If $\{a_i\}$ is an ascending ordered set of numbers. Then $N_i$ is the number of terms $a_k \ ;\ k<i$ such that $a_k$ appears after $a_i$ in the permutation.
My attempt
So I could see that $N_i < i$, since we only have that many terms that can cause an inversion for $a_i$.
I tried solving for small values of $i$. We can see $P(N_1 = 0) = 1$ since no $a_k$ exists such that $k<1$, since $a_1$ is the smallest number.
$P(N_2 = 0) = \frac{((n-1)+(n-2)+\cdots+1)(n-2)!}{n!} = \frac{1}{2}$
So we can fix $a_2$'s position in the permutation and notice there are $n-1$ free positions for $a_1$. The more to the right we fix the position the less possible places $a_1$ can take and still only cause $0$ inversions. The rest $n-2$ numbers can take any of the other places so that gives us the number of favorable permutations. The denominator is the total number of possible permuatations.
Now for the case of $N_i=r$, we have $i-1$ numbers that are potential candidates for an inversion.
To get exactly $r$ inversions we need to select which $r$ positions of the available $k$ is taken by these numbers. Then which $r$ of the $i-1$ numbers comes after $a_i$ in the permutation. We can now permute the positions of these $r$ numbers among themselves and the rest $(n-r)$ terms can also take any position they want.
We now sum over all the possible $k$'s which is determined by fixing the position of $a_i$.

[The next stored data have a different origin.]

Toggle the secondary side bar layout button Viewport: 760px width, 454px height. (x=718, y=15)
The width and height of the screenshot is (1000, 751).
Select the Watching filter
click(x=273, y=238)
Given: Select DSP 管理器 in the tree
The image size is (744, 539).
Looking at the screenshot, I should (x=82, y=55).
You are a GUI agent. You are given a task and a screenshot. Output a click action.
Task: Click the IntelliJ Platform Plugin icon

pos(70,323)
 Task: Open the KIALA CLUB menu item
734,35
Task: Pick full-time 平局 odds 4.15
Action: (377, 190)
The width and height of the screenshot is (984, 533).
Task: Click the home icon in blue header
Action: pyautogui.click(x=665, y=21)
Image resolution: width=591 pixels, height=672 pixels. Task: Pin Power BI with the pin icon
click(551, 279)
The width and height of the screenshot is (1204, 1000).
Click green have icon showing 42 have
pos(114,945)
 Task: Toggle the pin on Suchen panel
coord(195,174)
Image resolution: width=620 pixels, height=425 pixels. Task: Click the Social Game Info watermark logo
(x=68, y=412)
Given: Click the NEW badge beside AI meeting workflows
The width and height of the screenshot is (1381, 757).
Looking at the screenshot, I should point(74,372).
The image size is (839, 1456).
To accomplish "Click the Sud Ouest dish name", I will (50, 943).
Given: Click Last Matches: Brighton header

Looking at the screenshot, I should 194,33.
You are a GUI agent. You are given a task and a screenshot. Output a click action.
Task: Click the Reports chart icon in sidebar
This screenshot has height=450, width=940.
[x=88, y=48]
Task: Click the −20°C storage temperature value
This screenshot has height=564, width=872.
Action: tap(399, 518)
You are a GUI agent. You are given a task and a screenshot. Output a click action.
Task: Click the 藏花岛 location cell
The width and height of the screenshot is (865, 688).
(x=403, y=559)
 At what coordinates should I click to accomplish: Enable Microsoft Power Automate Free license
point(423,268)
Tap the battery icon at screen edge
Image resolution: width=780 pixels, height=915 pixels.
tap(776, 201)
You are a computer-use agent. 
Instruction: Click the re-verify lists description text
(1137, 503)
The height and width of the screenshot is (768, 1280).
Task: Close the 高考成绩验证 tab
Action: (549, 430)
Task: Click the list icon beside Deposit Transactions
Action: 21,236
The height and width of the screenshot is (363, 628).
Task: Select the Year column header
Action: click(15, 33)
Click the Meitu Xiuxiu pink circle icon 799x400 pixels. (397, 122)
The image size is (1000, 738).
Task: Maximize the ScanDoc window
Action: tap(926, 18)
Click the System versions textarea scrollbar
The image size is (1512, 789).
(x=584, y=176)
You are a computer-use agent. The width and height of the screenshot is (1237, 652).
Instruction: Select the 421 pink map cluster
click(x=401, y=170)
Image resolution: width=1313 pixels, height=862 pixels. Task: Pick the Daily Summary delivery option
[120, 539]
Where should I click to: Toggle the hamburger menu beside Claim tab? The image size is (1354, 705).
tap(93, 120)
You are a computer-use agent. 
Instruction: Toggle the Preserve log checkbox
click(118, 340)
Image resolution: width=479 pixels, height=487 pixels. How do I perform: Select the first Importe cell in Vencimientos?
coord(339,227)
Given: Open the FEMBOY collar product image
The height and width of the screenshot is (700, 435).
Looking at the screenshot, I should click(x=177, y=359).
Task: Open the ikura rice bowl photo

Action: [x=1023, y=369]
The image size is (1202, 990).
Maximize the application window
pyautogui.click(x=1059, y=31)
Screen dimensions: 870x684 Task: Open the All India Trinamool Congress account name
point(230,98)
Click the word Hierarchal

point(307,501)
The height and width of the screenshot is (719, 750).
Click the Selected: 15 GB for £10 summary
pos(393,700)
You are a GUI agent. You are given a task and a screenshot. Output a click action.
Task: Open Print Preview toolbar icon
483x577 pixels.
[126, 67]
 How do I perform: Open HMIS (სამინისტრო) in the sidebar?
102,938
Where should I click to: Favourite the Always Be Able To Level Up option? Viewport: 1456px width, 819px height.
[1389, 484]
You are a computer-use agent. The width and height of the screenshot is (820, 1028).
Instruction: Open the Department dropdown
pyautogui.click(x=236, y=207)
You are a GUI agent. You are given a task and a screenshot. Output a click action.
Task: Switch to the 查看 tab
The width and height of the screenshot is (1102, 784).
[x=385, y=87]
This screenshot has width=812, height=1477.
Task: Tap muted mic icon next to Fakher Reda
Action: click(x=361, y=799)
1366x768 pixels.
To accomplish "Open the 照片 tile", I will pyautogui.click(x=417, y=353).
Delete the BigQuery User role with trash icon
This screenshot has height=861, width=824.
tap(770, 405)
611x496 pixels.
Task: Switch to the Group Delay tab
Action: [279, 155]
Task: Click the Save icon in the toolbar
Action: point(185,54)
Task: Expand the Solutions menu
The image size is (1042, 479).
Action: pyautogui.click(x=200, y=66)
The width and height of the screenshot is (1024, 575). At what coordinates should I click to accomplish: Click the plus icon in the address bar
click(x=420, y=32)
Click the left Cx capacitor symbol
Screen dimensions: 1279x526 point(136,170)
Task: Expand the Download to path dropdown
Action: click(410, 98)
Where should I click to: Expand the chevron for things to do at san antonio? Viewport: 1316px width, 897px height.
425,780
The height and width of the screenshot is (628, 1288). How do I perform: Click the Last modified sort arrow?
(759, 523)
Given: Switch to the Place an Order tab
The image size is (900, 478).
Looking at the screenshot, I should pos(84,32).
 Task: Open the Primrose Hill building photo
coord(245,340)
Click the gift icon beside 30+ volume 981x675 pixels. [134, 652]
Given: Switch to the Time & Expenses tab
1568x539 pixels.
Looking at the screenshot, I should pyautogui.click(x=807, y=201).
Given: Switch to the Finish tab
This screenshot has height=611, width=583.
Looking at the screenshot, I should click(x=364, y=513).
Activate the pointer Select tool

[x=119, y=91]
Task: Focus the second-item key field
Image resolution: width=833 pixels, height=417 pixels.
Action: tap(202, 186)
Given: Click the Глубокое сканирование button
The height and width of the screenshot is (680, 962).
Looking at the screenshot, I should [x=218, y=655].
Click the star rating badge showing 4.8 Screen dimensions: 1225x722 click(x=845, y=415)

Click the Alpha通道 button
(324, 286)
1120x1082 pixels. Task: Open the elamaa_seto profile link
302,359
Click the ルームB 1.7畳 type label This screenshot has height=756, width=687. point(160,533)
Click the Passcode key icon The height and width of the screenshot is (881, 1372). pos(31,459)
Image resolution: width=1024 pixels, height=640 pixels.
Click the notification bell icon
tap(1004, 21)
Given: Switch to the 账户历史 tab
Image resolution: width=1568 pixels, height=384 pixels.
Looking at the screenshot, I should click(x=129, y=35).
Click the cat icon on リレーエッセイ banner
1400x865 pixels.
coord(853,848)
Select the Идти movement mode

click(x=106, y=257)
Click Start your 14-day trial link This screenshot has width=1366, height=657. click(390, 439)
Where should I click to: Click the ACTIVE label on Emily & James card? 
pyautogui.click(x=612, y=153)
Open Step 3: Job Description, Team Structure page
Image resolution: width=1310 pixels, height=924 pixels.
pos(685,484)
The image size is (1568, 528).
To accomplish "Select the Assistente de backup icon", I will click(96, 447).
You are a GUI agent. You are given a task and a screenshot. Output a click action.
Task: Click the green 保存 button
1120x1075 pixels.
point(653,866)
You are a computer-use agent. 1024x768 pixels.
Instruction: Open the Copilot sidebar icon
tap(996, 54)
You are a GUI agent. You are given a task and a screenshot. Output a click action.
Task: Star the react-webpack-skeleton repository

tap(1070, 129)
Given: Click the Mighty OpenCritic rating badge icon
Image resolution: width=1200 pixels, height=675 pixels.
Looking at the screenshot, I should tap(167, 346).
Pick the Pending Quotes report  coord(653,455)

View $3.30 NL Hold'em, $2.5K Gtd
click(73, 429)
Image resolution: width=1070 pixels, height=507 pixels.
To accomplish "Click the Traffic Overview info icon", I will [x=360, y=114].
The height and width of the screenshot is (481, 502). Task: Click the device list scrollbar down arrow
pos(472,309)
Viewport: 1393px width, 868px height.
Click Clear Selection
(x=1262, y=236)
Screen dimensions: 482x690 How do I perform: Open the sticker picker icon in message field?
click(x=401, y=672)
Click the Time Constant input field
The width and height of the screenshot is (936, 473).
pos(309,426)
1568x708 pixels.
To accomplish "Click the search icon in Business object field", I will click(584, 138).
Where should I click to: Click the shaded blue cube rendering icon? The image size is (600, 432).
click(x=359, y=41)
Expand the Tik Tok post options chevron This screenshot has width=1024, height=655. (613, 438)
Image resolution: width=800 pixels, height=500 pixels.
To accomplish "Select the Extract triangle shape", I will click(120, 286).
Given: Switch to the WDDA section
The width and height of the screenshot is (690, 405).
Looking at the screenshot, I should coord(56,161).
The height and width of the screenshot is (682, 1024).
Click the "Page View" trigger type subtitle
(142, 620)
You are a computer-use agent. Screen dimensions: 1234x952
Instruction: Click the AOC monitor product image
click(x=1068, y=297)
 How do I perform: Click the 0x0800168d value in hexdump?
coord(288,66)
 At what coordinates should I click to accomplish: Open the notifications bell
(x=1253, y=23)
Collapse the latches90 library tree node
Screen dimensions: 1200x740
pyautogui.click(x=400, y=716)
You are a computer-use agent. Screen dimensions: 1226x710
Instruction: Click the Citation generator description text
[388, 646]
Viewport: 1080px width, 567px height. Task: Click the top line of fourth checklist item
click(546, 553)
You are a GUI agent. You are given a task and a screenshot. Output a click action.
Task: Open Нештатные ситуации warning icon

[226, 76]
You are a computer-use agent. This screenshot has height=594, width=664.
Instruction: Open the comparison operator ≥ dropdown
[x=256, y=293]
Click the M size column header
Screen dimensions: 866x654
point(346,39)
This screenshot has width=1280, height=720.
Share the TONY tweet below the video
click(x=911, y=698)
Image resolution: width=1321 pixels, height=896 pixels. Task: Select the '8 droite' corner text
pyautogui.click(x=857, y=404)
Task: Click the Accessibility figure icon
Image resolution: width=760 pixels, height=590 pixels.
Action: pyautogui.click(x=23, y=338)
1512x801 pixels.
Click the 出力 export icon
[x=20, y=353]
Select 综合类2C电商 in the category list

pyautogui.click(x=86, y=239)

$P(N_i = r) = \frac{\sum_{k=r}^{n-i-r} {k \choose r}{i-1 \choose r} (n-r)! r!}{n!}$
But this seems overly complex and wrong. Can you help with finding the distribution of $Ni$? Also I planned to show all $n$ random variables are independent (part a) by first showing that $N_i$ is independent to $N_{i-1}, N_{i-2}, \cdots, N_1$.
Best Answer
When considering $N_i$, you only care about the relative positions of $a_1, \ldots, a_i$; you can ignore $a_{i+1}, \ldots, a_n$ and consider the $i!$ permutations of $a_1, \ldots, a_i$. The event that $N_i = r$ is the same as $a_i$ appearing in position $i-r$ among these $i$ objects, which is $\frac{1}{i}$. So $N_i$ is uniform over $\{0, 1, \ldots, i-1\}$.
The above argument is actually rigorous. But if you want to count everything explicitly, here is a more detialed explanation. The event $N_i = r$ means that exactly $r$ of $a_1, \ldots, a_{i-1}$ appears after $a_i$. In particular, this means $i-1-r$ of $a_1, \ldots, a_{i-1}$ appear before $a_i$ and $r$ of them appear after $a_i$. So among these $i$ objects, $a_i$ appears in the $i-r$ position, and there are $(i-1)!$ ways to position the remaining $a_1, \ldots, a_{i-1}$.
We have so far counted the number of ways to order $a_1, \ldots, a_i$ among themselves. Now let's consider all $n$ objects. There are $\binom{n}{i}$ ways to choose $i$ positions for $a_1, \ldots, a_i$; the remaining $n-i$ positions will be filled by $a_{i+1}, \ldots, a_n$, and there are $(n-i)!$ ways to order these objects.
Combining everything and dividing by $n!$ yields $$\frac{1}{n!} (i-1)! \binom{n}{i} (n-i)! = \frac{1}{n!} (i-1)! \frac{n!}{i!} = \frac{1}{i}.$$